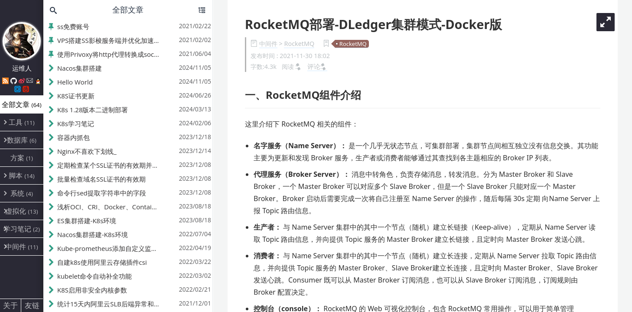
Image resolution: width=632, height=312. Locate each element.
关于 (10, 305)
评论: (317, 66)
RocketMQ (299, 43)
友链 (32, 305)
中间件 (268, 43)
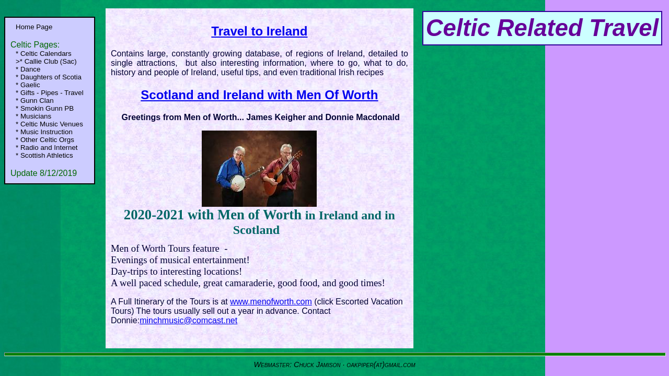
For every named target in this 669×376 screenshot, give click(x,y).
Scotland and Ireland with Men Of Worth (259, 95)
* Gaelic (28, 85)
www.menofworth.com (271, 301)
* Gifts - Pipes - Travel (50, 93)
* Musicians (33, 116)
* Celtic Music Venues (49, 124)
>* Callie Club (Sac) (46, 61)
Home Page (34, 27)
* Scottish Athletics (44, 155)
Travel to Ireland (259, 31)
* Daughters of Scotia (49, 77)
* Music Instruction (44, 132)
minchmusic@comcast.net (188, 320)
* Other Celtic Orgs (45, 140)
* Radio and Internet (47, 147)
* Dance (28, 69)
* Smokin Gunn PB (45, 108)
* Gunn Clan (35, 100)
•••••
• Esercizio
Riscrivi tutte le righe dei record qui sopra, richieste comprese, moltiplicando per 1,35 ogni coordinata delle risposte e arrotondando all'intero, con le metà per eccesso. Non riportare le immagini.

• Soluzione
Image resolution: width=632, height=312. Locate each element.
关于 (14, 412)
评论: (428, 89)
RocketMQ (404, 58)
友链 (43, 412)
中间件 (362, 58)
For every named target in this 669×376 screenshot, give click(x,y).
Scotland and Ireland with Men Of Worth (350, 128)
* Gaelic (38, 115)
www.menofworth.com (366, 406)
* Gifts - Pipes - Travel (68, 126)
* Musicians (45, 157)
* Celtic Music Venues (66, 167)
>* Callie Club (Sac) (62, 82)
Home Page (46, 36)
* Scottish Athletics (59, 209)
Travel to Ireland (350, 42)
* Daughters of Scotia (66, 104)
* Music Instruction (59, 178)
minchmusic@comcast.net (254, 432)
* Other Celtic Orgs (61, 189)
* Radio and Internet (63, 198)
* Dance (38, 93)
* Smokin Gunn PB (61, 146)
* Gunn Clan (47, 135)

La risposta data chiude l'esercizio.